There’s no way of knowing for sure. The voter-registration process in almost all states runs on the honor system. The Obama administration has done everything it can to keep the status quo in place. The Obama Justice Department has refused to file a single lawsuit to enforce the requirement of the National Voter Registration Act that states maintain the accuracy of their voter-registration lists. This despite a 2012 study from the Pew Center on the States estimating that one out of every eight voter registrations is inaccurate, out-of-date or duplicate. About 2.8 million people are registered in more than one state, according to the study, and 1.8 million registered voters are dead. In most places it’s easy to vote under the names of such people with little risk of detection.

An undercover video released in October by the citizen-journalist group Project Veritas shows a Democratic election commissioner in New York City saying at a party, “I think there is a lot of voter fraud.” A second video shows two Democratic operatives mulling how it would be possible to get away with voter fraud.

The Justice Department has opposed every effort by states—such as Kansas, Arizona, Alabama and Georgia—to verify the citizenship of those registering to vote. This despite evidence that noncitizens are indeed registering and casting ballots. In 2015 one Kansas county began offering voter registration at naturalization ceremonies. Election officials soon discovered about a dozen new Americans who were already registered—and who had voted as noncitizens in multiple elections.
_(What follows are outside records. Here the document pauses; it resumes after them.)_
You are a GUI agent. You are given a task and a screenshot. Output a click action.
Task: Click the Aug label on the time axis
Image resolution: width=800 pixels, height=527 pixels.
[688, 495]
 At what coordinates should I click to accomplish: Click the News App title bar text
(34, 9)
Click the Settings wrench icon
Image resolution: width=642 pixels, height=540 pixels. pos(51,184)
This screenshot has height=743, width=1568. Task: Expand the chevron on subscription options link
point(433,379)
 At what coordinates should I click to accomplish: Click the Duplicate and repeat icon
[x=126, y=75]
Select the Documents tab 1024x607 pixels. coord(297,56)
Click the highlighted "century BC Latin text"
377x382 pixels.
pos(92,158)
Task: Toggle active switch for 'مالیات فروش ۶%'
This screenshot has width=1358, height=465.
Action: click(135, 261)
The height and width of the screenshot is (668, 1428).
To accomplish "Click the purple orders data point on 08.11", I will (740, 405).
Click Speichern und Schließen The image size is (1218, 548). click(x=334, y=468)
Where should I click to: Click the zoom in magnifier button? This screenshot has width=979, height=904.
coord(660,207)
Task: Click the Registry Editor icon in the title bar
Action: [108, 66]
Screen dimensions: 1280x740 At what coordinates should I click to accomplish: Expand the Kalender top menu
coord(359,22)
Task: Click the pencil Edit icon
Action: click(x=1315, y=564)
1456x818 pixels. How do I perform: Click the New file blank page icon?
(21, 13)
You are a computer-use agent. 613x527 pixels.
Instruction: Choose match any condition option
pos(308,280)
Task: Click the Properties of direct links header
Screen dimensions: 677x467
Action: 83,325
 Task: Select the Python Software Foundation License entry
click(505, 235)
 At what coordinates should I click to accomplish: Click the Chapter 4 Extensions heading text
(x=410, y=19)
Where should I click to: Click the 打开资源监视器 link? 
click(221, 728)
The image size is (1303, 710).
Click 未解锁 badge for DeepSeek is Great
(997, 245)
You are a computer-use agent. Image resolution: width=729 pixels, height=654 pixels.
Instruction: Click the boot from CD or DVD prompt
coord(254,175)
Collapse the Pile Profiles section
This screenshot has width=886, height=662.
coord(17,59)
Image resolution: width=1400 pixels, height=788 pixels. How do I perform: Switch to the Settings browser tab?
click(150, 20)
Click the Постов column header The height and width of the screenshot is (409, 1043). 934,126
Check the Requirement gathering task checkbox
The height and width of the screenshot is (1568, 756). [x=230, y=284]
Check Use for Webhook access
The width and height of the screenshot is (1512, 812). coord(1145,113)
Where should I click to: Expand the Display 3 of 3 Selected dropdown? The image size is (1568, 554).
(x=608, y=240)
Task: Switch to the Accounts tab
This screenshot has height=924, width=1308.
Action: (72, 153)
How common is this? If only we knew. Political correctness has squelched probes of noncitizen voting, so most cases are discovered accidentally instead of through a systematic review of election records.

The danger looms large in states such as California, which provides driver’s licenses to noncitizens, including those here illegally, and which also does nothing to verify citizenship during voter registration. In a 1996 House race, then-challenger Loretta Sanchez defeated incumbent Rep. Bob Dornan by under 1,000 votes. An investigation by a House committee found 624 invalid votes by noncitizens, nearly enough to overturn the result.

How big is this problem nationally? One district-court administrator estimated in 2005 that up to 3% of the 30,000 people called for jury duty from voter-registration rolls over a two-year period were not U.S. citizens. A September report from the Public Interest Legal Foundation found more than 1,000 noncitizens who had been removed from the voter rolls in eight Virginia counties. Many of them had cast ballots in previous elections, but none was referred for possible prosecution.